## [Information shown]
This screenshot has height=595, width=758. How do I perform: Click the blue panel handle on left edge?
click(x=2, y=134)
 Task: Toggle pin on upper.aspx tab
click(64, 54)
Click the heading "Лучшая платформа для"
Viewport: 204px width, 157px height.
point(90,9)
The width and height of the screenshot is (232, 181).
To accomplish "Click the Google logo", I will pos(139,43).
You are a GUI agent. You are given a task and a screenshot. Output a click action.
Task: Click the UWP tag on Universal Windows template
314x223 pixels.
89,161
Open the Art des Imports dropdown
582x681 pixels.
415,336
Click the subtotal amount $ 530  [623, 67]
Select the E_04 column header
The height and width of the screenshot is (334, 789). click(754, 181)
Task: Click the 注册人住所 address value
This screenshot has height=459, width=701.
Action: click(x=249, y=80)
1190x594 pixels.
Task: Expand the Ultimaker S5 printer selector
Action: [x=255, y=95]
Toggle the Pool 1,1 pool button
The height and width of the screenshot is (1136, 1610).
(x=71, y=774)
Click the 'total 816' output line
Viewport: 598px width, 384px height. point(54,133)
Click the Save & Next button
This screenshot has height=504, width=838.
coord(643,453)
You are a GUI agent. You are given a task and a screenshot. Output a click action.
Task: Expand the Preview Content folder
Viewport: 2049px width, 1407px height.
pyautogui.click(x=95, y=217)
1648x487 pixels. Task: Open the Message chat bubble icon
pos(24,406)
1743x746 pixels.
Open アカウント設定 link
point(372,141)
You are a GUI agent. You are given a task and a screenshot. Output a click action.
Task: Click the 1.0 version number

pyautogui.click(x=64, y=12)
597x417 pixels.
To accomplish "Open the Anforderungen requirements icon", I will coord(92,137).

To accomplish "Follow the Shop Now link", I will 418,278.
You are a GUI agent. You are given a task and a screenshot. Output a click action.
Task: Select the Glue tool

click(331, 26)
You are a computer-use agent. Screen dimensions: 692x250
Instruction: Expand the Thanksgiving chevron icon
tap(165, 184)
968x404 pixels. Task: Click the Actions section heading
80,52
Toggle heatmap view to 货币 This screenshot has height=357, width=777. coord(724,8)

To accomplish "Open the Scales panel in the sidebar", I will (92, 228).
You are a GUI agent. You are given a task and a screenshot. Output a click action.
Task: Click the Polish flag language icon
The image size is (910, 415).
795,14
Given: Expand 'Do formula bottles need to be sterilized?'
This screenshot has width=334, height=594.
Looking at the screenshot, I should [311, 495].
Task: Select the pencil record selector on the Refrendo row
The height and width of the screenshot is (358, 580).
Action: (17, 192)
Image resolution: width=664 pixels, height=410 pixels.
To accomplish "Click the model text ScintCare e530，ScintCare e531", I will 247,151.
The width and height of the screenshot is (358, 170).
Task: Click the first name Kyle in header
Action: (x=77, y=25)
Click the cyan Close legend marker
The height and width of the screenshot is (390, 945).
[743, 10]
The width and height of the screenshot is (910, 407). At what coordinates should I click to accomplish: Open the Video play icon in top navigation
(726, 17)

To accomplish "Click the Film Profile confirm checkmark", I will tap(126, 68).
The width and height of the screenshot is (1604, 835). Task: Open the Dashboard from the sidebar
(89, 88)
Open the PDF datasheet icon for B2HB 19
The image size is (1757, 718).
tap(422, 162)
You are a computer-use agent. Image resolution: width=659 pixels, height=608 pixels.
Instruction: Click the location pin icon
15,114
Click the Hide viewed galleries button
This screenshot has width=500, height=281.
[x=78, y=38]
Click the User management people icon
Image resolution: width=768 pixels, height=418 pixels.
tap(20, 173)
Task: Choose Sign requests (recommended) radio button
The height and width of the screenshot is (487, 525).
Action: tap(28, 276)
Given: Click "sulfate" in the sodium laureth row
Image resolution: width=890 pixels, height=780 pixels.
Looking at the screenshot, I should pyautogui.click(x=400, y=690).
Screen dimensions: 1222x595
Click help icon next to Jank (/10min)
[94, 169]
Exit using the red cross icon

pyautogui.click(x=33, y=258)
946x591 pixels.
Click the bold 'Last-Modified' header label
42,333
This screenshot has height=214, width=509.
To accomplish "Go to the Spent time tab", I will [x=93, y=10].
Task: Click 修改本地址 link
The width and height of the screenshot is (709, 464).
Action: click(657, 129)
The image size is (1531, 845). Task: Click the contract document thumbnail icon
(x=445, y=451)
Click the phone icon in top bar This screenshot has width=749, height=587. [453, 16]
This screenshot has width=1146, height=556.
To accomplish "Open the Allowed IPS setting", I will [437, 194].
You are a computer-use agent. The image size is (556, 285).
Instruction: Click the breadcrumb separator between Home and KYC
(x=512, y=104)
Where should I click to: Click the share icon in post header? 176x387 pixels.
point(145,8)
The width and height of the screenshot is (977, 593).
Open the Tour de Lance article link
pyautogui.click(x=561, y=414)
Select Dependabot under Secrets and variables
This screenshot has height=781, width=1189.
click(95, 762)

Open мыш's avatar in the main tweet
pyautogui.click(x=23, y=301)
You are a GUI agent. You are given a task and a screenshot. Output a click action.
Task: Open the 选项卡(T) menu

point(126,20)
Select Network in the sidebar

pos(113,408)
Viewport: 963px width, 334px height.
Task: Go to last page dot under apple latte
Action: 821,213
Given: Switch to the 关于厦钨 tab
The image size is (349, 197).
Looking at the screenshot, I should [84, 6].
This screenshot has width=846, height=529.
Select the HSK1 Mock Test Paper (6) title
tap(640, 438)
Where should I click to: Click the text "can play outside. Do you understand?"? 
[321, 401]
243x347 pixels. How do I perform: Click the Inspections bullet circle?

## [Task to complete]
List each line of the records above that contains the word "heading", treating uppercase and lowercase as different.

## [Right answer]
Click the heading "Лучшая платформа для"
968x404 pixels. Task: Click the Actions section heading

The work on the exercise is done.